■ About this exercise: Pull out every line of the rows below that contains the string "cursor", matching case exactly, and copy each line in full.

■ Exercise input:
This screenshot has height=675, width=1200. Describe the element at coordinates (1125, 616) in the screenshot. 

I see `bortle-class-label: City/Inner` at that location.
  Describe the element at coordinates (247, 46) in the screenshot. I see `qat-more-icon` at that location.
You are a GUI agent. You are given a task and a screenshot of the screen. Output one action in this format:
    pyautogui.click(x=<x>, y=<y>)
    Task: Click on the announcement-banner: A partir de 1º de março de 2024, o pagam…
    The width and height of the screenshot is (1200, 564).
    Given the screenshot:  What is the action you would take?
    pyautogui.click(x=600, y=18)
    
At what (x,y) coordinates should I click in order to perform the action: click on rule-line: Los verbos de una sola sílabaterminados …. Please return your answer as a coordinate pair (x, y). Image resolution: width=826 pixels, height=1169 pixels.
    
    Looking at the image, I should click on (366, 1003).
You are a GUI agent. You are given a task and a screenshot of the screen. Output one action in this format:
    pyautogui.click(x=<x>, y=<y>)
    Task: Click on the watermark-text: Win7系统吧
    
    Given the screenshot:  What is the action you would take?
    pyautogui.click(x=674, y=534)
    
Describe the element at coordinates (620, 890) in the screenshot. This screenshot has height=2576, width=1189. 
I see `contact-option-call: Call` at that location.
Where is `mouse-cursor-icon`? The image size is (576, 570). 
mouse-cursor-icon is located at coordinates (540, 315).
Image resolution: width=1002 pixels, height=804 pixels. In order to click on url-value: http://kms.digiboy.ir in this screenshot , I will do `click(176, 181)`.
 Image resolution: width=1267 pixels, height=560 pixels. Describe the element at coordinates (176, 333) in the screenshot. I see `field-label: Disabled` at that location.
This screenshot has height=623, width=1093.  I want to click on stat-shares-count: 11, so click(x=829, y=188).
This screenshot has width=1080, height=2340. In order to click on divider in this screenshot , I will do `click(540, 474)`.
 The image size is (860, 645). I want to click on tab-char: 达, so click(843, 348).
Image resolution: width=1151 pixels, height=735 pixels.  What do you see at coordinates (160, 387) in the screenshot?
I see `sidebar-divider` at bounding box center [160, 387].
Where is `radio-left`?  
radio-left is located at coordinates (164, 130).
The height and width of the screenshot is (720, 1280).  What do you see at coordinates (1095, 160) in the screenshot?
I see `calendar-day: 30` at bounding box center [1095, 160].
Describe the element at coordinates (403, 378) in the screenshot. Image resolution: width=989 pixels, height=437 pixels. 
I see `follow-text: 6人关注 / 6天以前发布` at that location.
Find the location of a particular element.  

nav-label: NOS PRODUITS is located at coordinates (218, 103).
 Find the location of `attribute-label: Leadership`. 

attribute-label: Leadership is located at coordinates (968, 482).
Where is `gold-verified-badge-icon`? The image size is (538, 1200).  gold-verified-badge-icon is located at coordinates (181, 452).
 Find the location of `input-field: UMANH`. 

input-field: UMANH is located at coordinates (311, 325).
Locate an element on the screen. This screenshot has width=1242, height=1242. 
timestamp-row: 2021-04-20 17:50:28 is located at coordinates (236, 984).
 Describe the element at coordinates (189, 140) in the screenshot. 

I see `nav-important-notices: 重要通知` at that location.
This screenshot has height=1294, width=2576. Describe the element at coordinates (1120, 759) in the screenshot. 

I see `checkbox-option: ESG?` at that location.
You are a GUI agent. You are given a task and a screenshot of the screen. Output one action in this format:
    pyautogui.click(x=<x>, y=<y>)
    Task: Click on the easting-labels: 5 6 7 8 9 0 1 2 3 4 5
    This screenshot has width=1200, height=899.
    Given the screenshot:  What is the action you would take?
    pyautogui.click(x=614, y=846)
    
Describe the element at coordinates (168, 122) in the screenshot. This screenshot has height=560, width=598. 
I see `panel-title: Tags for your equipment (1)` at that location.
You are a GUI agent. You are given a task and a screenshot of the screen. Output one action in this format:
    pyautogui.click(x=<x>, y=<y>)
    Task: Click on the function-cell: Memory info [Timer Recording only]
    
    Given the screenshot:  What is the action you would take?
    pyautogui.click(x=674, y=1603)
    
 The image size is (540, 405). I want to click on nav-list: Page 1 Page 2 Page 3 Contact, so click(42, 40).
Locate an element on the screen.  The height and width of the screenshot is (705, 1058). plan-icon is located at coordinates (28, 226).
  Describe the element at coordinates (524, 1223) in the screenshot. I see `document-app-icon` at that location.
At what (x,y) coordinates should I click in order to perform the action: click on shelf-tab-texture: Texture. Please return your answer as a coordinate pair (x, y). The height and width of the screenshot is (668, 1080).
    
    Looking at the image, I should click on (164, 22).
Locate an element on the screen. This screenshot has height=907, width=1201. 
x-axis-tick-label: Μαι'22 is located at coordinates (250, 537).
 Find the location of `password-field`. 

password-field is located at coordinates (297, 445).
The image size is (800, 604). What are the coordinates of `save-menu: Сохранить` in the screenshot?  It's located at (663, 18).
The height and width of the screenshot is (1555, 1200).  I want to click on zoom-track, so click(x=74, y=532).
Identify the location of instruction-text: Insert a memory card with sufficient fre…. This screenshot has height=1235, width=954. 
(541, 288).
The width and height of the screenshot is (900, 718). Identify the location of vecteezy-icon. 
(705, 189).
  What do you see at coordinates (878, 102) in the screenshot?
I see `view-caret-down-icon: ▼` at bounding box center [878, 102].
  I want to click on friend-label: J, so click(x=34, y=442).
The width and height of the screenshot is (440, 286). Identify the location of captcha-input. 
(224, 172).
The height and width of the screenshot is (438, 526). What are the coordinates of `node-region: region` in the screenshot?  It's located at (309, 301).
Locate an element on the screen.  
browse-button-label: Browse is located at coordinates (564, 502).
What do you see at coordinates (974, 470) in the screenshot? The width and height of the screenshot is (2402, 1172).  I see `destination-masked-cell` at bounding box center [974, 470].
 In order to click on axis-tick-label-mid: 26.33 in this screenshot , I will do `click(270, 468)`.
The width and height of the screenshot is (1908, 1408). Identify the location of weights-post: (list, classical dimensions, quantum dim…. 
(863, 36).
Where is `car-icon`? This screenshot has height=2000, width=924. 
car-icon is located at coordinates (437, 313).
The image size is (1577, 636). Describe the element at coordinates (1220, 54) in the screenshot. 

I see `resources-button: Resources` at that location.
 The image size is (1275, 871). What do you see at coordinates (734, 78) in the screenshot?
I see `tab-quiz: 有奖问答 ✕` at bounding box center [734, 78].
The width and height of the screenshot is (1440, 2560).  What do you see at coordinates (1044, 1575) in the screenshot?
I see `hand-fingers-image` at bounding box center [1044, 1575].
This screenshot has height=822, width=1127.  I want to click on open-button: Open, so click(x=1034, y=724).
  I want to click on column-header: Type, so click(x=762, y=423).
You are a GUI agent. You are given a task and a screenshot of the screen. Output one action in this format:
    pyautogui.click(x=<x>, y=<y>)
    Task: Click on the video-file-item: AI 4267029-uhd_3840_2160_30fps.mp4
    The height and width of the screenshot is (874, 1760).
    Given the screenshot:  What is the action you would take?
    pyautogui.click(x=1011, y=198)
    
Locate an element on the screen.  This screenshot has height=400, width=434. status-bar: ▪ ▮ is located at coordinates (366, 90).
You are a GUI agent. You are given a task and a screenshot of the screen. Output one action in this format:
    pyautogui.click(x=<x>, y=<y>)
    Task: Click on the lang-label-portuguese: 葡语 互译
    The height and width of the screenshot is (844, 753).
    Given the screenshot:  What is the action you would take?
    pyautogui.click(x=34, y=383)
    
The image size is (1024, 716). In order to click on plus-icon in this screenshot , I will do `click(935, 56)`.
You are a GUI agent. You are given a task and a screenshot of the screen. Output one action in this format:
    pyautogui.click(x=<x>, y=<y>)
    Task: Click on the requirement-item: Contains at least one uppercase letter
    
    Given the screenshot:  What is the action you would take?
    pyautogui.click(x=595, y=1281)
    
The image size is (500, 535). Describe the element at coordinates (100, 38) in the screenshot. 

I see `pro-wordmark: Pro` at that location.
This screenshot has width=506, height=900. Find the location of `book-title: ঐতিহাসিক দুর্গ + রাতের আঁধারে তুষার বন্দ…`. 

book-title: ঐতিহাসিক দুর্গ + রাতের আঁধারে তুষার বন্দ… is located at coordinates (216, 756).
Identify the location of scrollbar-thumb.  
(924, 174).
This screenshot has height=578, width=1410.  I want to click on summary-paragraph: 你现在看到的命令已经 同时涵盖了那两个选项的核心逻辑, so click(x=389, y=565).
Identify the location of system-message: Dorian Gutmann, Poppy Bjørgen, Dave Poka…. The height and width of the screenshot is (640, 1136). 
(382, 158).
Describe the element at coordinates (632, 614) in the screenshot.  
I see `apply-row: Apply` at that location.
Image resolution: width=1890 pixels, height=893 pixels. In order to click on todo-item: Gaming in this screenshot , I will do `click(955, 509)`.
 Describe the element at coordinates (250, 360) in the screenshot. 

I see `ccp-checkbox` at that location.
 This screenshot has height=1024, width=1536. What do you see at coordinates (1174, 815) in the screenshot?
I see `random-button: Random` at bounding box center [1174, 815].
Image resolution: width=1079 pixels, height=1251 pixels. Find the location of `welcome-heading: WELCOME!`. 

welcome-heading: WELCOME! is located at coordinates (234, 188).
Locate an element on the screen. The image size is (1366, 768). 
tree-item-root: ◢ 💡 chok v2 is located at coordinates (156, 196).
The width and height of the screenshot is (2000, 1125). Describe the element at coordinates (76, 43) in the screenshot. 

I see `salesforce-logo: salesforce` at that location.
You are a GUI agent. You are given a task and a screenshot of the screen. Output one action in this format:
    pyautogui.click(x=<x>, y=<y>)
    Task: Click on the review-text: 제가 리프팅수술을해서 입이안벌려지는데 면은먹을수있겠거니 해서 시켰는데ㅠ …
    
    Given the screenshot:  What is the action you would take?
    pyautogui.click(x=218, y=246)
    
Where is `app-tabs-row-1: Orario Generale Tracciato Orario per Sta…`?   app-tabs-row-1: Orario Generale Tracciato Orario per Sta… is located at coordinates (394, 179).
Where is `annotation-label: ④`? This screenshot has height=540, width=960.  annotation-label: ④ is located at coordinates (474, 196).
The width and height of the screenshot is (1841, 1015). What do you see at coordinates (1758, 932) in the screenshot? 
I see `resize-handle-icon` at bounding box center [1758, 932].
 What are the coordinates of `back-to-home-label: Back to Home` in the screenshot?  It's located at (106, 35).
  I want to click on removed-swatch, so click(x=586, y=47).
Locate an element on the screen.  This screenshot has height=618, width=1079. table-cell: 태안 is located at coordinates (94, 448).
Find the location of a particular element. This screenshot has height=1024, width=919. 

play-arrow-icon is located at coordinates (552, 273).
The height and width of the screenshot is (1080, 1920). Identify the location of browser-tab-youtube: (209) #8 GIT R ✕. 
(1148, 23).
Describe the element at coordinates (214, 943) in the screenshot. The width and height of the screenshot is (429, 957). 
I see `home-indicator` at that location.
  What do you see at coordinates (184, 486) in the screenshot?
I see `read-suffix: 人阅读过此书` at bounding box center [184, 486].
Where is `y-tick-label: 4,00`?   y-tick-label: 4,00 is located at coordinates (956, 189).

■ Exercise answer:
Where is `mouse-cursor-icon`? The image size is (576, 570). 
mouse-cursor-icon is located at coordinates (540, 315).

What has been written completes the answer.